ASSIGNMENT -> For the records that follow, give the number of lines containing the word "click", with no added text.

#####

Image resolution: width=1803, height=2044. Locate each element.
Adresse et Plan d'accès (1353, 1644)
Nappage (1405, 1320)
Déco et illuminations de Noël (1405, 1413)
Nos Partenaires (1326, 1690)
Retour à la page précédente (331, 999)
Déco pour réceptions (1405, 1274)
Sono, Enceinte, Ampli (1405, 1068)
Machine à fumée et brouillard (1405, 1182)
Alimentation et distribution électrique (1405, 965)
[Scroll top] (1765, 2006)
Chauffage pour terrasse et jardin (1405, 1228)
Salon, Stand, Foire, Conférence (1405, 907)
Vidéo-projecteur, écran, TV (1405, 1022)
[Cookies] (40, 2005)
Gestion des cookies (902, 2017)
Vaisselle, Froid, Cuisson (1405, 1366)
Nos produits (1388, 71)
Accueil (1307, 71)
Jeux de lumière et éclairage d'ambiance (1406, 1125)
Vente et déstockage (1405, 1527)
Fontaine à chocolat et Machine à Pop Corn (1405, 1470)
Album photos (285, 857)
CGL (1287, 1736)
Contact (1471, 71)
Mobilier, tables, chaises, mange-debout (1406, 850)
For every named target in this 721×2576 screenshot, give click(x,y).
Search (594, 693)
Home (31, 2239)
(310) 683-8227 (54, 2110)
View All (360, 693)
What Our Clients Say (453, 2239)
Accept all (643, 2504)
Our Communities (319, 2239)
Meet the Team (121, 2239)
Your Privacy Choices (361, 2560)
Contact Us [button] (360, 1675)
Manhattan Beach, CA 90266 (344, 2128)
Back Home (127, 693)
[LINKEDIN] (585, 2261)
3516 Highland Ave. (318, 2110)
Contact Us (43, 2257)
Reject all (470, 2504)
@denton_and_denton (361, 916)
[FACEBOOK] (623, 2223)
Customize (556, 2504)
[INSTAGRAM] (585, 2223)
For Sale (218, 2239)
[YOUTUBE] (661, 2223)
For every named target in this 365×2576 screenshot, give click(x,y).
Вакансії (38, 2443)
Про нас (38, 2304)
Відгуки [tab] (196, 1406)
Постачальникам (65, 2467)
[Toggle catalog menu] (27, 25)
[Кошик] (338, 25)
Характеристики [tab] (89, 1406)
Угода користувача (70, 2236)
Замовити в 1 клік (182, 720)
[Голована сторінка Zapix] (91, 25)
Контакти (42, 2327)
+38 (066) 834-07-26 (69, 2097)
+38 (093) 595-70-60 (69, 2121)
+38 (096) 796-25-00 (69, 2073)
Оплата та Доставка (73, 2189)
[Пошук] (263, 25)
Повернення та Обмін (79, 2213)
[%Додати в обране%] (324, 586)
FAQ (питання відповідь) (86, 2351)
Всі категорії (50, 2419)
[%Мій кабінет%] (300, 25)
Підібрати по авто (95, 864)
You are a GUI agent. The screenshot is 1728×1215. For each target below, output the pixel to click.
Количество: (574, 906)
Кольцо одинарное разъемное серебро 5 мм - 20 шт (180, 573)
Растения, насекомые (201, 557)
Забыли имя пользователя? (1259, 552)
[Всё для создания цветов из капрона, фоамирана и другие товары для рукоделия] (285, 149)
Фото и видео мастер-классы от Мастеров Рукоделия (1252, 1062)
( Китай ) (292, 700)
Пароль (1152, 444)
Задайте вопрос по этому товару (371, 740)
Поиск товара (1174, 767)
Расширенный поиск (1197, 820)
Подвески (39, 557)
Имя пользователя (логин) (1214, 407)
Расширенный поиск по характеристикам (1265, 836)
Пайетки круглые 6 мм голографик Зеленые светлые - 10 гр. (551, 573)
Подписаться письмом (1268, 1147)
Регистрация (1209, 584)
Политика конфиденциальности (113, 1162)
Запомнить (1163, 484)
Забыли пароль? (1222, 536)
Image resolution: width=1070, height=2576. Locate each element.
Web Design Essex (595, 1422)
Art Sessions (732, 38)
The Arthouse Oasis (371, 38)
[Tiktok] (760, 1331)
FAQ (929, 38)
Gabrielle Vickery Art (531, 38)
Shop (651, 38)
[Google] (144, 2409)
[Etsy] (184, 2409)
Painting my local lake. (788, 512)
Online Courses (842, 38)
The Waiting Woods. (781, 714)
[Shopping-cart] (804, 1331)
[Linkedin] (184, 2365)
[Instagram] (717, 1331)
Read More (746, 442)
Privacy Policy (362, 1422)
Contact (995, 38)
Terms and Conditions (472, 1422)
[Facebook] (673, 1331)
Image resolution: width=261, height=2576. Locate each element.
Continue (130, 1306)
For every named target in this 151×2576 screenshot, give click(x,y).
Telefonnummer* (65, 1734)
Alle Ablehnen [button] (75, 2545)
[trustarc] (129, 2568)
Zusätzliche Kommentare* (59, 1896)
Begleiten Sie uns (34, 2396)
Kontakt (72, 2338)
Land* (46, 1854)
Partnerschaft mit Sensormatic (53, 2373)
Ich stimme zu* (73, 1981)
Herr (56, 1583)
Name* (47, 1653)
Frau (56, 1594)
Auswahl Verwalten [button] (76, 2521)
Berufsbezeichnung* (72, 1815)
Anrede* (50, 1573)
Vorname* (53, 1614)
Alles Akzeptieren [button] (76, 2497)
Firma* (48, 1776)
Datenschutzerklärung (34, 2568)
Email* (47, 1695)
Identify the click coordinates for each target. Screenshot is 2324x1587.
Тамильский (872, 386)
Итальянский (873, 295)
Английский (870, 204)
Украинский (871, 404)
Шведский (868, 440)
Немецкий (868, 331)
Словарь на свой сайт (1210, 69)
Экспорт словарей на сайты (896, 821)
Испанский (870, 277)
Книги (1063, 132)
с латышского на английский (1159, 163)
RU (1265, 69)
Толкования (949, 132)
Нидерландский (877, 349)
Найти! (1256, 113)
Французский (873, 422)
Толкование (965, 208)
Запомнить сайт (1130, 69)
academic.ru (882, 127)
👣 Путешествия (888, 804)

#####

FINAL ANSWER -> 5